__What you are asked to do__:
Pick every line out of the entries below that has the string "reaction", and copy it.

-------- Dataset excerpts

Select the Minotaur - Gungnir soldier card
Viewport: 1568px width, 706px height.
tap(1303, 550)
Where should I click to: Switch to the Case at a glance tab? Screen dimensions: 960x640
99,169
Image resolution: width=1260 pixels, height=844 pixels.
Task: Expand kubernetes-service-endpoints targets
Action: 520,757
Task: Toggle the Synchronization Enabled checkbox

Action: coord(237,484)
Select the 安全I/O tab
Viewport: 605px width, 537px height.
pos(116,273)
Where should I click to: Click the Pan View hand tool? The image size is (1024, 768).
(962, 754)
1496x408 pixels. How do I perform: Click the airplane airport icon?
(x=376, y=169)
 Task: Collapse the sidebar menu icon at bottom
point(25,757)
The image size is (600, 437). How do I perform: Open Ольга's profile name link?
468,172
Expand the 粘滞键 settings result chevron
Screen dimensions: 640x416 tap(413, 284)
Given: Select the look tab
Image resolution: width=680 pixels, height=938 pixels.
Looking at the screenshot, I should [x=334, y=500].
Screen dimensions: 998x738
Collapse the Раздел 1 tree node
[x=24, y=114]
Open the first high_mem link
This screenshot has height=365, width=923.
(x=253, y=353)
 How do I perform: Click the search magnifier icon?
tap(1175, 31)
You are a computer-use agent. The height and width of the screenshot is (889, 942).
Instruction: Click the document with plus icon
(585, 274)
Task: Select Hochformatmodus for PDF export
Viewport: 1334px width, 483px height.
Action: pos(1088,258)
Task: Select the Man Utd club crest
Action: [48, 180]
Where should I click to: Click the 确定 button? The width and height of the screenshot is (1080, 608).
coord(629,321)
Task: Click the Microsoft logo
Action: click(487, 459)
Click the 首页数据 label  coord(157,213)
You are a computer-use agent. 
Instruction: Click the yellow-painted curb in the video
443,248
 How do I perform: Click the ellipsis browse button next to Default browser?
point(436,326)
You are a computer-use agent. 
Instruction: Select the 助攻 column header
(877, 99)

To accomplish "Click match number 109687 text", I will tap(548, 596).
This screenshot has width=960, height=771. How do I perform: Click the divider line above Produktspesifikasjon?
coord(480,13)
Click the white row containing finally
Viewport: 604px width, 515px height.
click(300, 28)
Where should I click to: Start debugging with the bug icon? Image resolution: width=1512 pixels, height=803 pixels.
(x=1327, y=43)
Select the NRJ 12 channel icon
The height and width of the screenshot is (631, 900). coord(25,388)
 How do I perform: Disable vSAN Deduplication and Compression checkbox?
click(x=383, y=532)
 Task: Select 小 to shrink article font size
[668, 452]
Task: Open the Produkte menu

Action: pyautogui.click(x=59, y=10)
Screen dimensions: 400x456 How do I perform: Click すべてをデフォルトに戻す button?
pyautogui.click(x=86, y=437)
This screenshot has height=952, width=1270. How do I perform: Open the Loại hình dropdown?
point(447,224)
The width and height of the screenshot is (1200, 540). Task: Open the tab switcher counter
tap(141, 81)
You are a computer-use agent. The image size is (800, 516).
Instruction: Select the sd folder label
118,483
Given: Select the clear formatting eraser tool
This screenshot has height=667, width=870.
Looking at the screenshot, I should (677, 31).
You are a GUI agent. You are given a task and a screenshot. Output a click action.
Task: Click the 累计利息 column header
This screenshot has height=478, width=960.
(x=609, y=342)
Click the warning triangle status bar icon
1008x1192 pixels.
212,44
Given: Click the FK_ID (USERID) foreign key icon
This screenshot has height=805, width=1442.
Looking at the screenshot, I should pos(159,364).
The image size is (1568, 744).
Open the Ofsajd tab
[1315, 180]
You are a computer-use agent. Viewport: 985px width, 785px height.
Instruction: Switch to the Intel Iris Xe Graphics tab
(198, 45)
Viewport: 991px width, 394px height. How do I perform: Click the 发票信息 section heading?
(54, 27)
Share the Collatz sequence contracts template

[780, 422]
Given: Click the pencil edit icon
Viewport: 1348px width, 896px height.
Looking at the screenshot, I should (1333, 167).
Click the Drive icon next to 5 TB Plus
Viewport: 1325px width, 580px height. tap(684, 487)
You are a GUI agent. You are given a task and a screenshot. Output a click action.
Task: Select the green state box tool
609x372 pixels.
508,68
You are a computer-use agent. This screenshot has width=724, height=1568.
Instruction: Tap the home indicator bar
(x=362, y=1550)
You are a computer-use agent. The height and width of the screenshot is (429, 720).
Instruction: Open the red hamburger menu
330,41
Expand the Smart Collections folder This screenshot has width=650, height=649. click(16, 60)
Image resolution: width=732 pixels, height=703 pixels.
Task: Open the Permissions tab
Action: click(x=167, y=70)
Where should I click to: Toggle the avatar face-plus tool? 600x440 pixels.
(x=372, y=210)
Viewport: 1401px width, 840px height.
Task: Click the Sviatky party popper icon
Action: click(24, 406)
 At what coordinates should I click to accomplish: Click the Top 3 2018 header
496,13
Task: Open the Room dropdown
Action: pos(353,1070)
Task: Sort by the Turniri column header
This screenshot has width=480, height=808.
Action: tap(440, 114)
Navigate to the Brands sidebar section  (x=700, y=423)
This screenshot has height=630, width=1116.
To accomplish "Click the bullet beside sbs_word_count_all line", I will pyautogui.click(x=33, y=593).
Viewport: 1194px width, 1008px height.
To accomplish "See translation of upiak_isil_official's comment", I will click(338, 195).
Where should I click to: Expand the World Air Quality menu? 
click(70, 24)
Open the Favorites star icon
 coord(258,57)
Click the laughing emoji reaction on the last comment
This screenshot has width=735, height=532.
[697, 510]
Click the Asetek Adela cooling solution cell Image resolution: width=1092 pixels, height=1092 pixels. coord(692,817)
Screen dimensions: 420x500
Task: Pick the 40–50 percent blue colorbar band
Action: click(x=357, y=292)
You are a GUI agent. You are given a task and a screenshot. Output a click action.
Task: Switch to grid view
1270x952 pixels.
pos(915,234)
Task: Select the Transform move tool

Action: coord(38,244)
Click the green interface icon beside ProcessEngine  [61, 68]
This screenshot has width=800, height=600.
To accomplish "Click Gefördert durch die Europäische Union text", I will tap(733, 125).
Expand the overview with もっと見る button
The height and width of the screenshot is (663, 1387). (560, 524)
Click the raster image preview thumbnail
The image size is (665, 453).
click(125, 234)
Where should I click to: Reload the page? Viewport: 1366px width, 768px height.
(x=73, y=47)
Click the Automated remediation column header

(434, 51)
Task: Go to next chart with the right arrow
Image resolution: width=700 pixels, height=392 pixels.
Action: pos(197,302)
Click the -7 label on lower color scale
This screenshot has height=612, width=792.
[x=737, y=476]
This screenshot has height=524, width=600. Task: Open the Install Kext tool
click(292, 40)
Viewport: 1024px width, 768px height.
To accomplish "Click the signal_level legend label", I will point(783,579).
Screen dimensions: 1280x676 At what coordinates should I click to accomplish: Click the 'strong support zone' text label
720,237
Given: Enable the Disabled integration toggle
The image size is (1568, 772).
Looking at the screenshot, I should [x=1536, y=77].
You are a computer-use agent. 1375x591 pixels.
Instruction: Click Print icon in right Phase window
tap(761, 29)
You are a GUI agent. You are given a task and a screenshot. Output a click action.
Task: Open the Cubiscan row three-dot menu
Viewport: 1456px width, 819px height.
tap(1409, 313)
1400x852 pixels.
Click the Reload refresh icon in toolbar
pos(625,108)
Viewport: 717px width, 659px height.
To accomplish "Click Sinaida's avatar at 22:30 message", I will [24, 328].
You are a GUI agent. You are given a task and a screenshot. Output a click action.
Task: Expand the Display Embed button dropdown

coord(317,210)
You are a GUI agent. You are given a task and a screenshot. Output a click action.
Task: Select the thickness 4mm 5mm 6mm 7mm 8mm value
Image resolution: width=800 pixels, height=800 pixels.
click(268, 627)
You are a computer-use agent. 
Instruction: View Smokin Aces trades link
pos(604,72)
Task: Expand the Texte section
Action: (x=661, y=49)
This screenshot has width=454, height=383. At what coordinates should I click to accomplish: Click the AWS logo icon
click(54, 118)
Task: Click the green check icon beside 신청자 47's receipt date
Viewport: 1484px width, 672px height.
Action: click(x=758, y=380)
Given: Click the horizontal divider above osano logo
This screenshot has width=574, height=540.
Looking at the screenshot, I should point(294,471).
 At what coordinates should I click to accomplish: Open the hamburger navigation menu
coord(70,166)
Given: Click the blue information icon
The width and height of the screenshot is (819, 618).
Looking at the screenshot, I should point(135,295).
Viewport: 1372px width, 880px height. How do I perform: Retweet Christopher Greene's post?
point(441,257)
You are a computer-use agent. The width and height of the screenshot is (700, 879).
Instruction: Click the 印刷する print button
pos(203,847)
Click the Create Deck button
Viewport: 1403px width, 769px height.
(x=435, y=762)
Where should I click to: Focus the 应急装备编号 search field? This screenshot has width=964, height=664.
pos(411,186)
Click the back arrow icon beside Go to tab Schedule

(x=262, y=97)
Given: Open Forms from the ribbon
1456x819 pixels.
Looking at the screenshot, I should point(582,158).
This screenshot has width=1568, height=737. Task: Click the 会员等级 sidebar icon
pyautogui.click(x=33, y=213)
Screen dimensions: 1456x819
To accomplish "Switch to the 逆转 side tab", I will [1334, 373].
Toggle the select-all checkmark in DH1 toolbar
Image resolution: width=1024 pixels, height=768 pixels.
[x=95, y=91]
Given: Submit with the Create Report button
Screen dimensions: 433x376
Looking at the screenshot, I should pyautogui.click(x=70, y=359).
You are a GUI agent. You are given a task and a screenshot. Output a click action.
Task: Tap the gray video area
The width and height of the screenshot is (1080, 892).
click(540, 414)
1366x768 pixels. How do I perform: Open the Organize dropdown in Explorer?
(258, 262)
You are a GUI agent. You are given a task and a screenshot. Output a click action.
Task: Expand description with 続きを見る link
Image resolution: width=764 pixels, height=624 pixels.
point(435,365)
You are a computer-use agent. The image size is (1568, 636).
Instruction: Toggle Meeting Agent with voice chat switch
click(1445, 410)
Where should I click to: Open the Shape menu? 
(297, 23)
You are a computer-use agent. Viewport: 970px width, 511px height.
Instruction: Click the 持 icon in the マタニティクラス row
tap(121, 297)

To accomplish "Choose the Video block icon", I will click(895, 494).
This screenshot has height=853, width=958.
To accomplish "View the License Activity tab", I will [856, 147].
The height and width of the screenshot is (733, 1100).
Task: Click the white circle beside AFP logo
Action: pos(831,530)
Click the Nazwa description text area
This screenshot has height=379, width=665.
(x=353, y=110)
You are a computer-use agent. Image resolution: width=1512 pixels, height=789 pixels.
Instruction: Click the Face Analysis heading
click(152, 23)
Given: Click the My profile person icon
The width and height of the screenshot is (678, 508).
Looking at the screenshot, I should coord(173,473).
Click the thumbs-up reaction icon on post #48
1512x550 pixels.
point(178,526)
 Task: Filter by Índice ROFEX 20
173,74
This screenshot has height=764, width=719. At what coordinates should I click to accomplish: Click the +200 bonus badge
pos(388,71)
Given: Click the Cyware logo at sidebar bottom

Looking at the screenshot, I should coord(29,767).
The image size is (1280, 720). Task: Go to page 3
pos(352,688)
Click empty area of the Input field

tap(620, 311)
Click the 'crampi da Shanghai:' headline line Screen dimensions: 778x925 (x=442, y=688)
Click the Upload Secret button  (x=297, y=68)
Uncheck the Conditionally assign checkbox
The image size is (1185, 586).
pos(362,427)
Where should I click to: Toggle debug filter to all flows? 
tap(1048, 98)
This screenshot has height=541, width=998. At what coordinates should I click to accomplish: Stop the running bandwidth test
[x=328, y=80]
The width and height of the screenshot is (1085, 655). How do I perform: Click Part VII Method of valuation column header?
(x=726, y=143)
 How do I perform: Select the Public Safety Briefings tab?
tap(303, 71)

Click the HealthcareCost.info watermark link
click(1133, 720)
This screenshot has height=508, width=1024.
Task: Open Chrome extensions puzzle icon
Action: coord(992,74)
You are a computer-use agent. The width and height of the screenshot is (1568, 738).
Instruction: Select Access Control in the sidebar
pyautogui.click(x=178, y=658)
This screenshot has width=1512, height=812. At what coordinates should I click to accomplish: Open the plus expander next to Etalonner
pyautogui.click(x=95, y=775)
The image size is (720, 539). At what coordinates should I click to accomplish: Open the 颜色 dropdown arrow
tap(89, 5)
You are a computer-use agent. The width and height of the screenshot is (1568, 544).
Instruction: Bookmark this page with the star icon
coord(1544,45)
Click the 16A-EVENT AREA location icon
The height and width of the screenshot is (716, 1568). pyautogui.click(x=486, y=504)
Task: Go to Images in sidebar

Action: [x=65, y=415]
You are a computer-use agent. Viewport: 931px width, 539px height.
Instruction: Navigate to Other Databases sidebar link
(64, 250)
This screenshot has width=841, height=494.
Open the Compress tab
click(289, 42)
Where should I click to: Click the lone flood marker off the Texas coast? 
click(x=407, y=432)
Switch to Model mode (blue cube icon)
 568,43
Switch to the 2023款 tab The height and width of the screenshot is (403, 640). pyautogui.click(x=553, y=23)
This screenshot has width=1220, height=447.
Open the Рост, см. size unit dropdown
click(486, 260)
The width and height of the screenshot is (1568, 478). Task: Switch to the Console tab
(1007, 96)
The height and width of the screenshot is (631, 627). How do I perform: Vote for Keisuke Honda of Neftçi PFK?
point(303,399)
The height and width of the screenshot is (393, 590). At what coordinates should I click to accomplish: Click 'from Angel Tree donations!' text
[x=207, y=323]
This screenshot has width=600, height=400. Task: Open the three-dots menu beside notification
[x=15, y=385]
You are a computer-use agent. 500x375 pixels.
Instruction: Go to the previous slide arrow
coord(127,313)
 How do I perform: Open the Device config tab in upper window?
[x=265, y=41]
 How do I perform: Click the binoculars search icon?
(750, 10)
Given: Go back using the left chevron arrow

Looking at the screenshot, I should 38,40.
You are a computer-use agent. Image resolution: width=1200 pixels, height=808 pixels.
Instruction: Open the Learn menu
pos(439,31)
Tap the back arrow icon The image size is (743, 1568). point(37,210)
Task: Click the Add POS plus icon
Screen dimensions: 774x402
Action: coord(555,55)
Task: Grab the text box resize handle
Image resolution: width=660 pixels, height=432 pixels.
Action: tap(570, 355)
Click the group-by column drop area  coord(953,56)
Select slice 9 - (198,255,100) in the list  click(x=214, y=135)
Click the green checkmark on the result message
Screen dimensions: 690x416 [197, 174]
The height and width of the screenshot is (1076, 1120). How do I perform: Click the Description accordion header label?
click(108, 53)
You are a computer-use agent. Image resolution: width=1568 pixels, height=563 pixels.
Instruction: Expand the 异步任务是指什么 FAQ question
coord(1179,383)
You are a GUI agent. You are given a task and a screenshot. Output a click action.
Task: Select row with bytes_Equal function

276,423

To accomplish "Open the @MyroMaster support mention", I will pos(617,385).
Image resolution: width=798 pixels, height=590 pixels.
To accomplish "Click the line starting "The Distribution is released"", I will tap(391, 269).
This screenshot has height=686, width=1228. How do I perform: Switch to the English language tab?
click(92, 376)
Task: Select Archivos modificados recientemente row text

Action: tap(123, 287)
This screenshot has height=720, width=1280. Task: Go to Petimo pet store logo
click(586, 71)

----------------

__Result of this exercise__:
Click the laughing emoji reaction on the last comment
Click the thumbs-up reaction icon on post #48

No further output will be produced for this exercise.